The man who wasn't there (2001)



"Billy Bob Thornton plays Ed in a film painstakingly stylized as a film noir of crisp black-and-white photography, enveloped in shadows and an air of impassionate hopelessness."

Set in a sleepy Northern California town in the 1940s, Joel Coen and Ethan Coen's The Man Who Wasn't There stars Billy Bob Thornton as Ed Crane, a humble barber who suspects his hard-hearted and hard-drinking wife Doris (Frances McDormand) of having an affair with her boss (James Gandolfini). When a jocular stranger (Jon Polito) breezes into town hinting at the fortune to be made investing in an outlandish-sounding new invention called dry cleaning, Ed hatches a blackmail scheme he hopes will make him rich and get him some revenge at the same time.

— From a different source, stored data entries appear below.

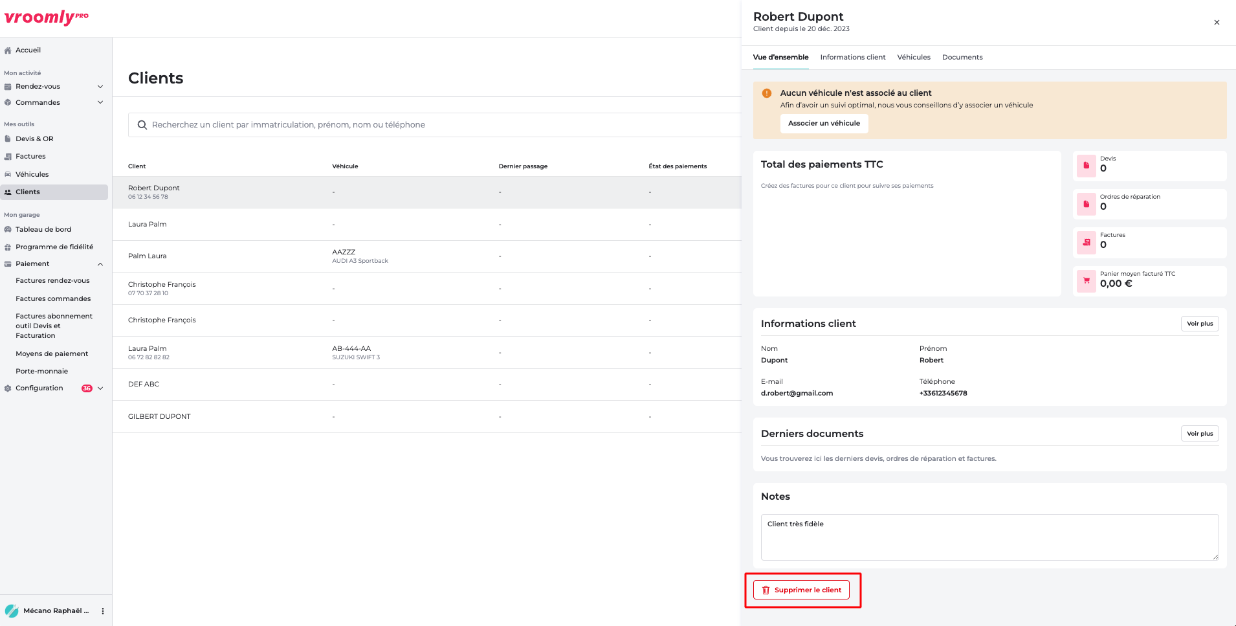This screenshot has width=1236, height=626.
Task: Click the Ordres de réparation icon
Action: tap(1086, 204)
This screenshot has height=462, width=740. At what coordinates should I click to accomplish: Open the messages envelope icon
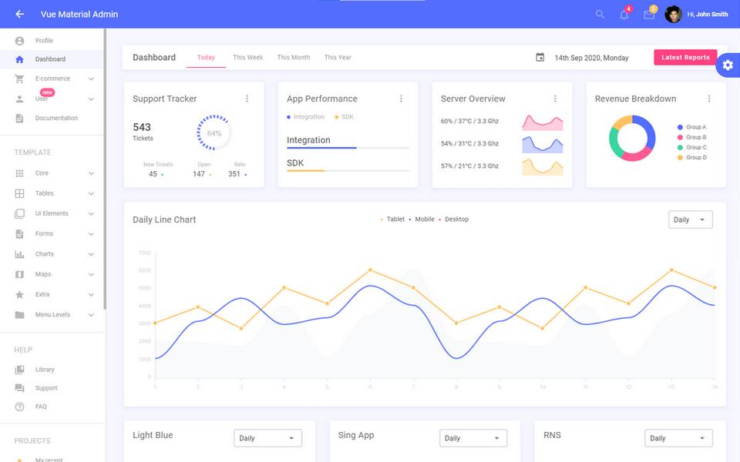(x=648, y=15)
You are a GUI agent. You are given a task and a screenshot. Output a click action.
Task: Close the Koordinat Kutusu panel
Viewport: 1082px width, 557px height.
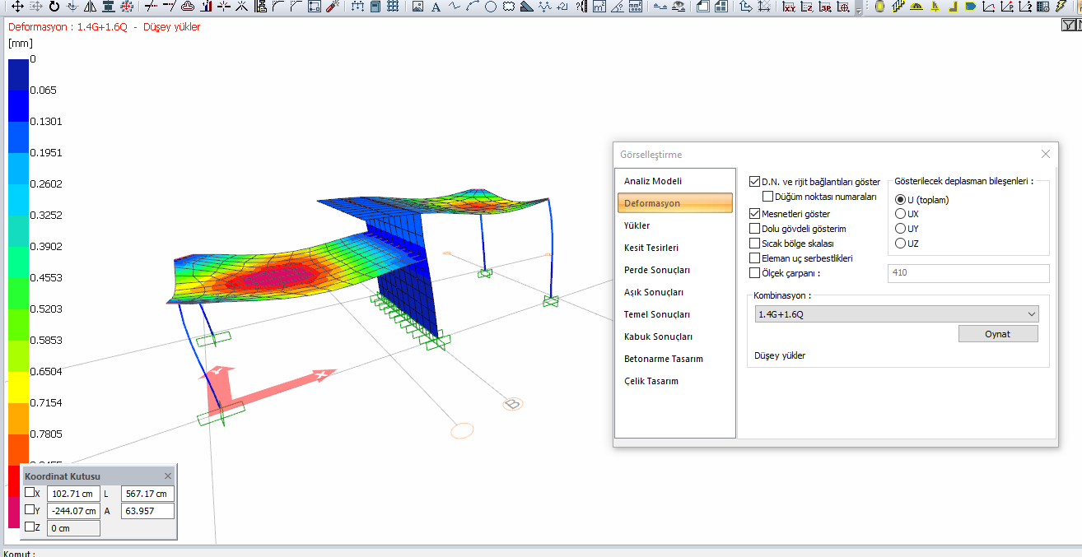(168, 476)
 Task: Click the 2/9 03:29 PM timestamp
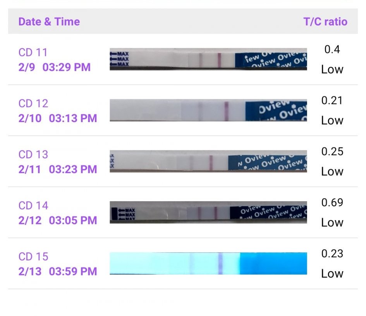[x=54, y=67]
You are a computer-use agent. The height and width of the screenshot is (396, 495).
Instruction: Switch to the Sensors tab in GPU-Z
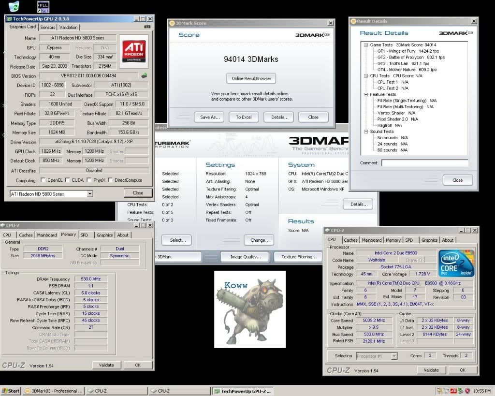[x=47, y=27]
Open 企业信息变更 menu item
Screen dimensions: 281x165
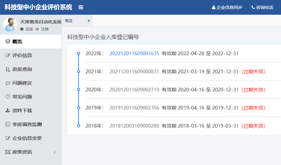[x=27, y=138]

His plan goes horribly awry when he accidentally commits a murder for which Doris ends up being blamed, landing her in the slammer and Ed at the mercy of blowhard big-city lawyer Freddy Riedenschneider (Tony Shalhoub). Filmed in black-and-white by three-time Oscar-nominated cinematographer Roger Deakins, The Man Who Wasn't There was inspired by the seedy crime novels of James M. Cain, putting a distinctly Coen brothers' spin on the film noir tradition.

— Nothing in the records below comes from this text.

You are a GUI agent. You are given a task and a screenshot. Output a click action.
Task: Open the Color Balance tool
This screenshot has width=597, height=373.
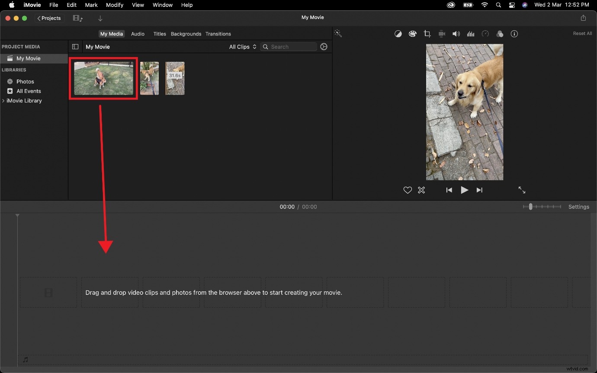point(398,34)
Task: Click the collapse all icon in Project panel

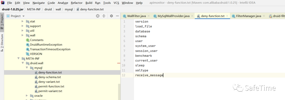Action: click(x=104, y=16)
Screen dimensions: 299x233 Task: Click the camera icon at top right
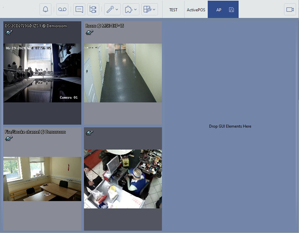[x=290, y=9]
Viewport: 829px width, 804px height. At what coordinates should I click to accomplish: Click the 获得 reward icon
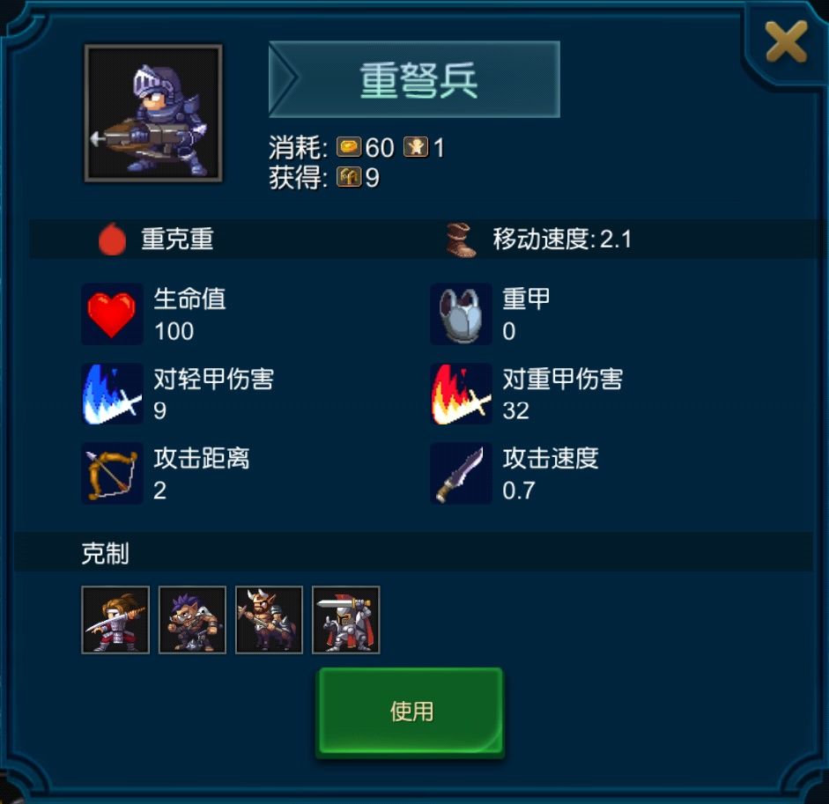[x=349, y=177]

Perfectly written scenario plus Thornton's ultra low key performance make this film one of my favorite Cohen brother's films 


From the opening line:

ED (V.O.)
Yeah, I worked in a barbershop. But 
I never considered myself a barber...

till the end

ED (V.O.)

...I don't know what waits for me, 
Beyond the earth and sky. But I'm 
not afraid to go.
...Maybe the things I don't understand 
will be clearer there, like when a 
fog blows away...

in this" twisted" example of  film noir Cohen brothers one more time showcase why they are one of the best if not the best of what modern American cinema has to offer.
Film noir is rarely about heroes, but about men of small stature, who are lured out of their timid routines by dreams of wealth or romance. Their sin is one of hubris: These little worms dare to dream of themselves as rich or happy. As the title hints, ''The Man Who Wasn't There'' pushes this one step further, into the realm of a man who scarcely exists apart from his transgressions. I kill, therefore I am. And he doesn't even kill who, or how, or when the world thinks he does (although there is a certain justice when he receives his last shave).

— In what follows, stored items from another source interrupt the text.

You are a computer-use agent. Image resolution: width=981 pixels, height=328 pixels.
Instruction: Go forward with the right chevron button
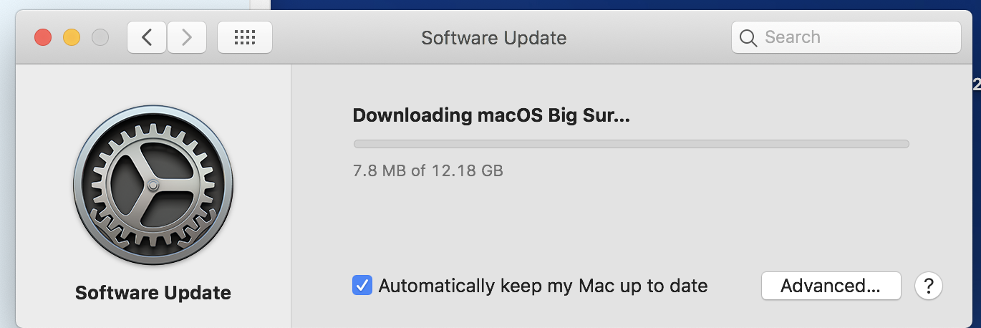(x=187, y=37)
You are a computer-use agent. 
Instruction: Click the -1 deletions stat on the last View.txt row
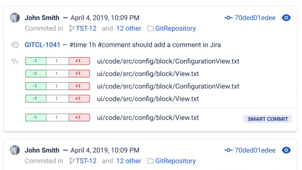35,117
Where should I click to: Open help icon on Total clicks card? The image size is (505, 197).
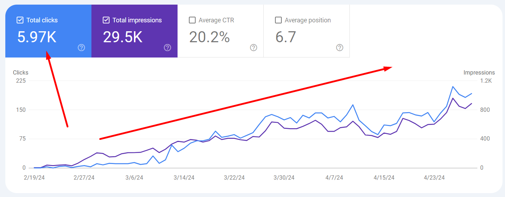[x=81, y=48]
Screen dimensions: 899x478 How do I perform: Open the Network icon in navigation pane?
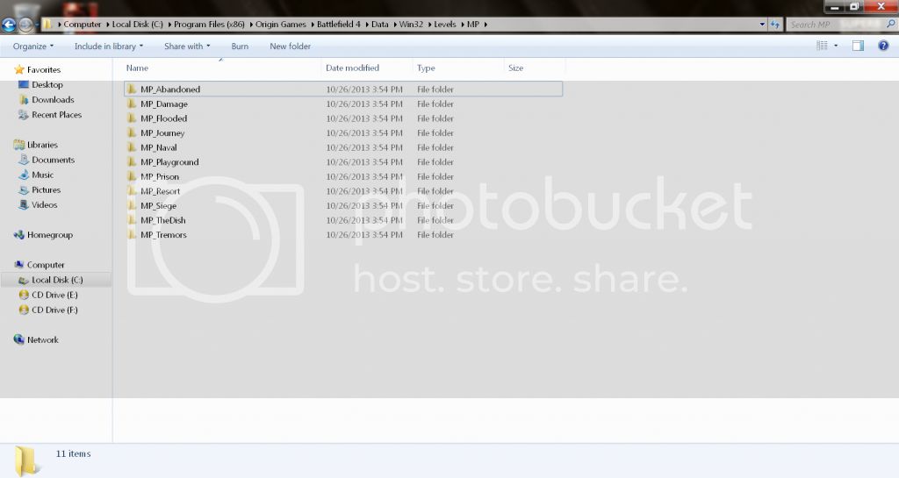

Joel and Ethan Coen are above all stylists. The look and feel of their films is more important to them than the plots--which, in a way, is as it should be. Here Michel Ciment is right, and they have devised an efficient, 90-minute story and stretched it out with style. Style didn't used to take extra time in Hollywood; it came with the territory.
But ''The Man Who Wasn't There'' is so assured and perceptive in its style, so loving, so intensely right, that if you can receive on that frequency, the film is like a voluptuous feast. Yes, it might easily have been shorter. But then it would not have been this film, or necessarily a better one. If the Coens have taken two hours to do what hardly anyone else could do at all, isn't it churlish to ask why they didn't take less time to do what everyone can do?